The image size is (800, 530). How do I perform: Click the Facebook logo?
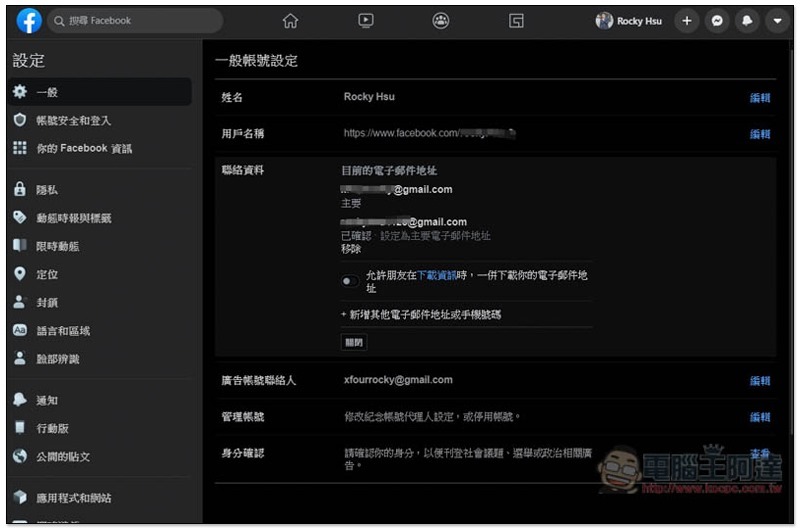point(29,21)
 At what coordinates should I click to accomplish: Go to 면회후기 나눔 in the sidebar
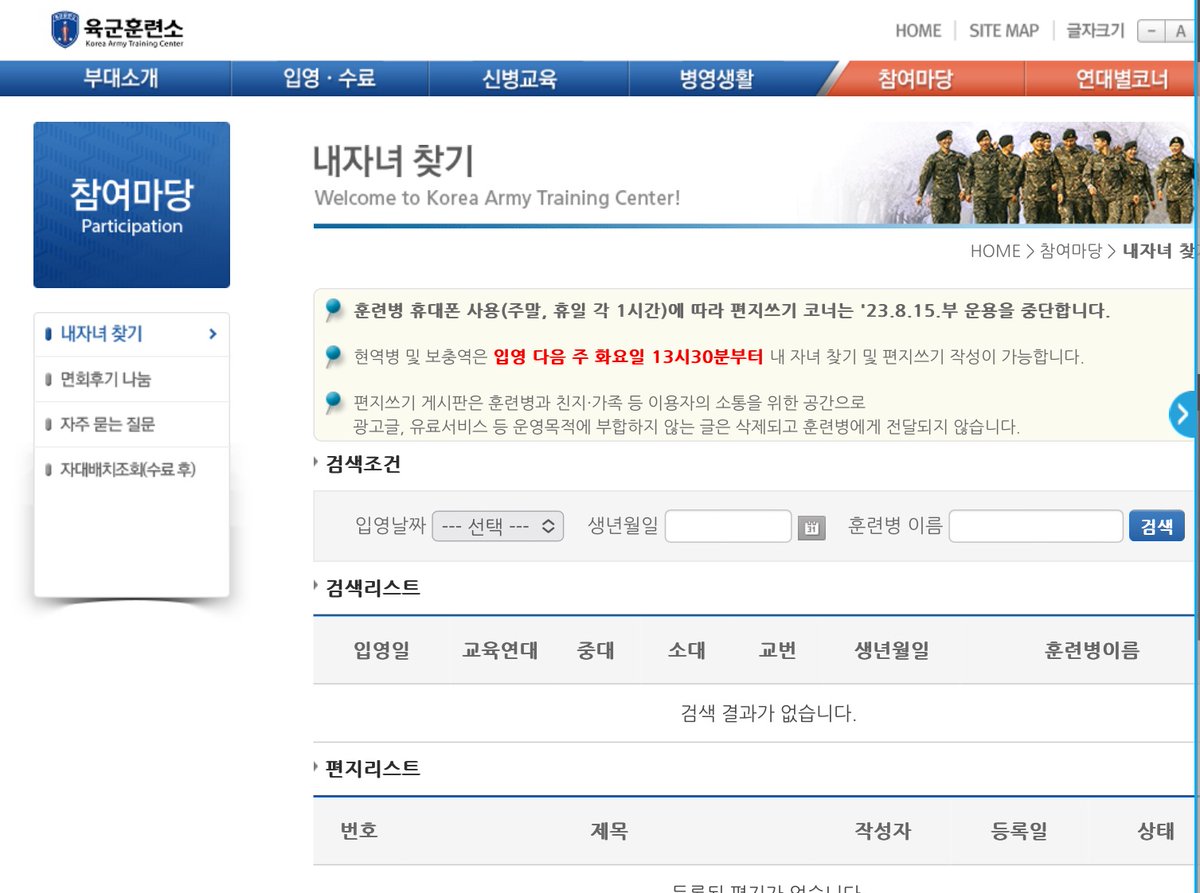click(x=108, y=379)
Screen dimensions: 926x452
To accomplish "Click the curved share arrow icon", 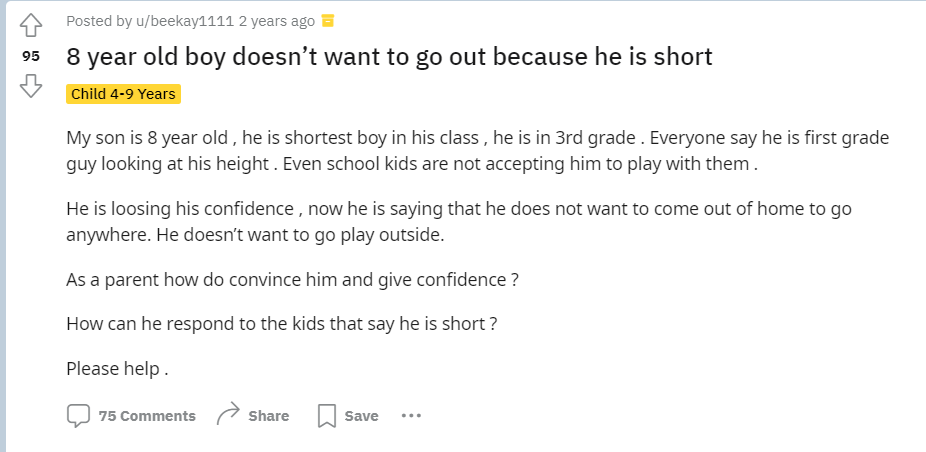I will (228, 415).
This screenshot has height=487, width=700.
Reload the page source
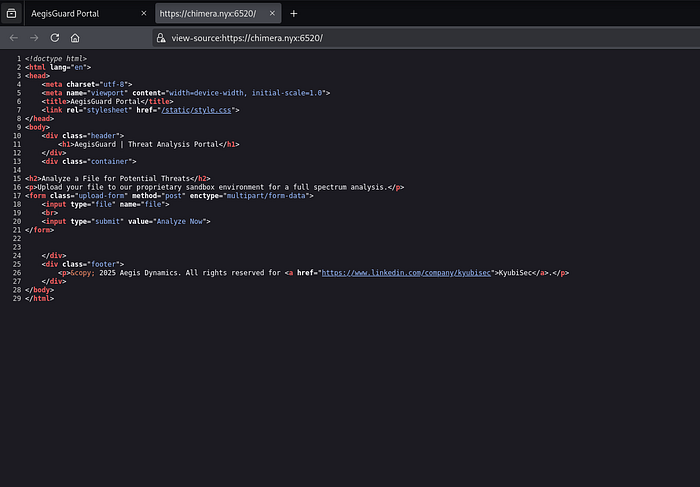pos(55,37)
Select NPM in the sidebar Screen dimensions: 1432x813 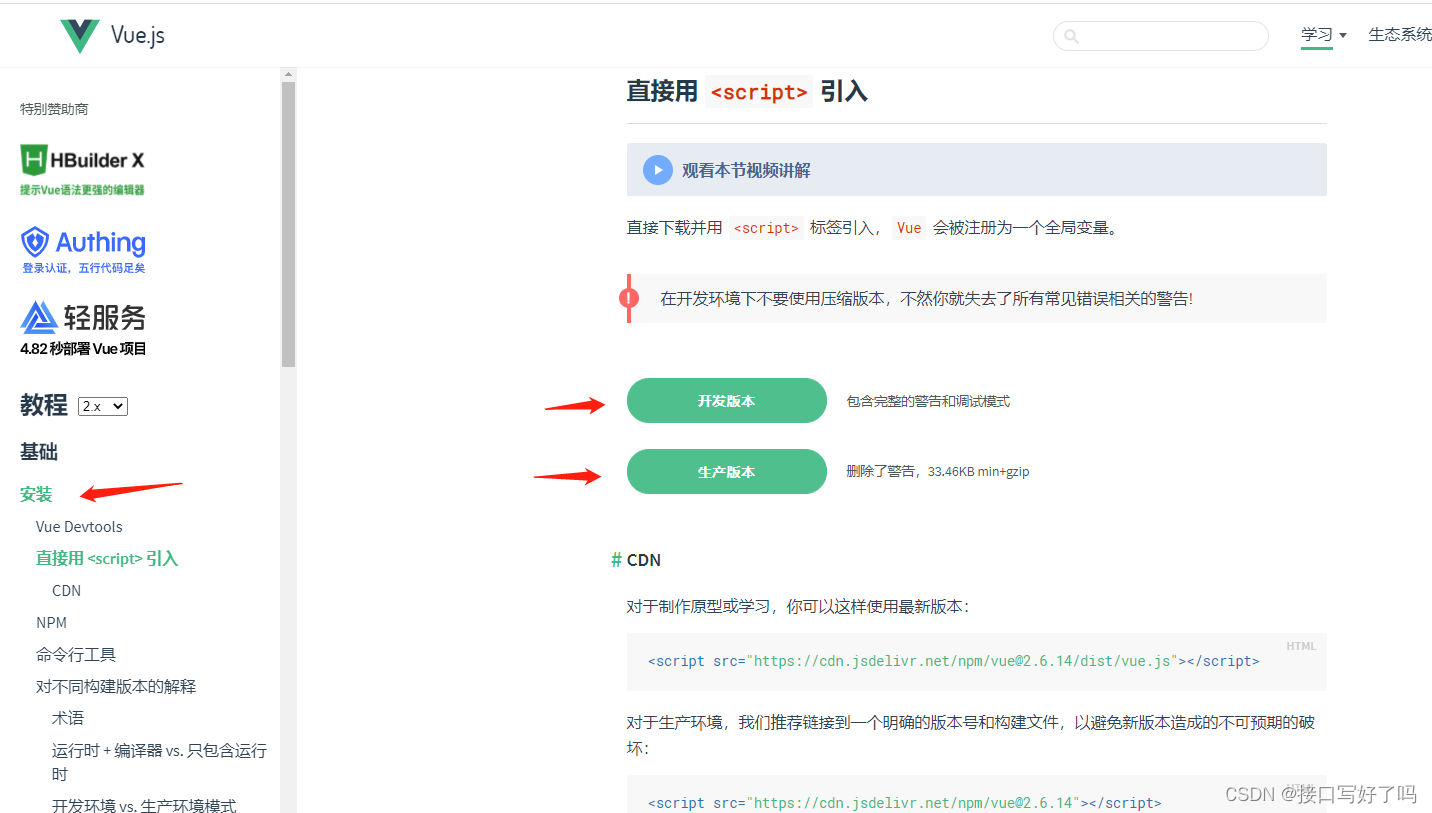(51, 622)
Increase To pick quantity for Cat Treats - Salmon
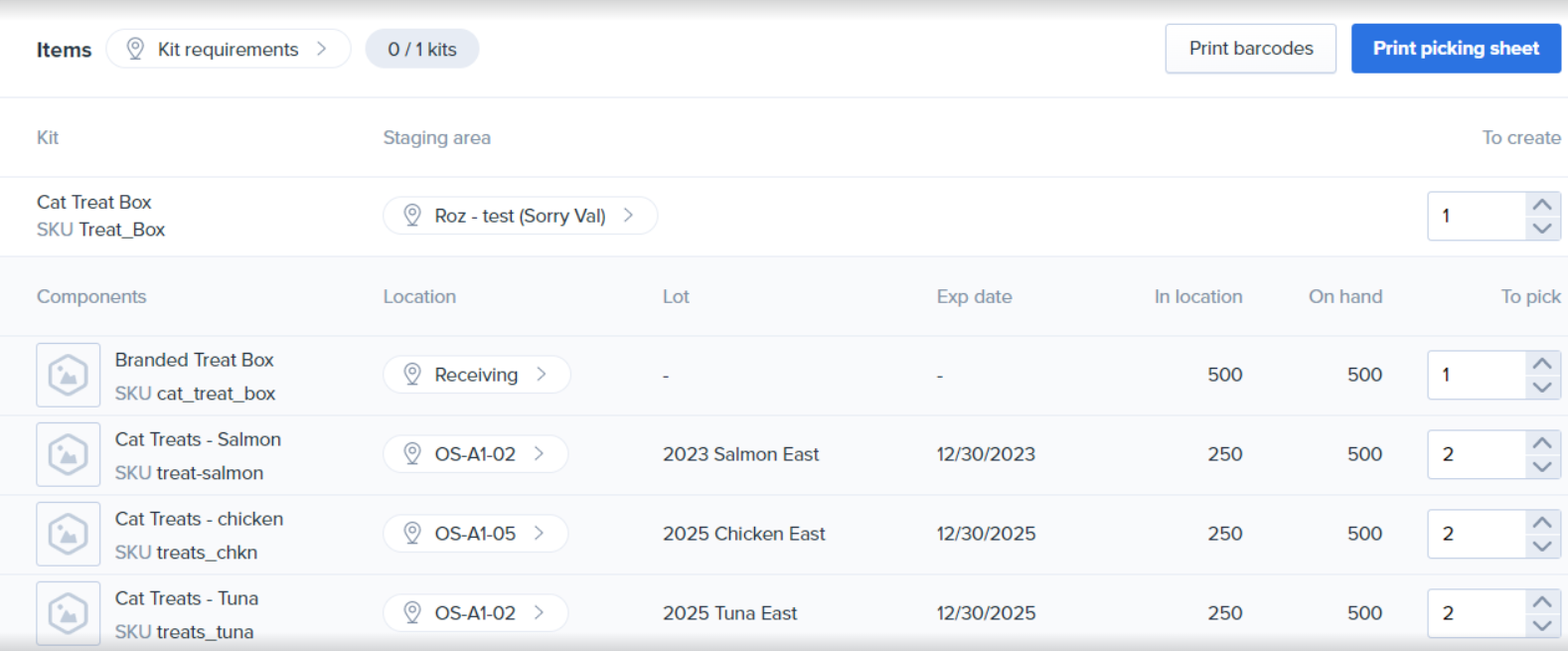Viewport: 1568px width, 651px height. [x=1541, y=443]
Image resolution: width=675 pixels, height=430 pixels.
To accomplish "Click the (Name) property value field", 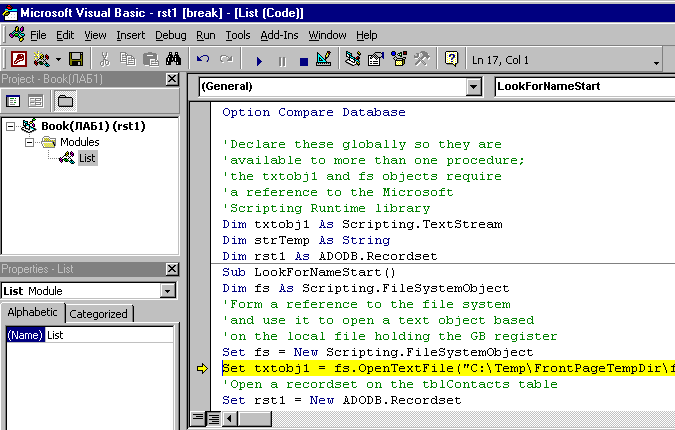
+===+
Which lines run from the one containing "Increase To pick" to the end of the entries above? Write them out exactly, leaving out every picture.

_Reply to the task_.
Increase To pick quantity for Cat Treats - Salmon
Viewport: 1568px width, 651px height. [x=1541, y=443]
Image resolution: width=675 pixels, height=430 pixels.
To accomplish "Click the (Name) property value field", 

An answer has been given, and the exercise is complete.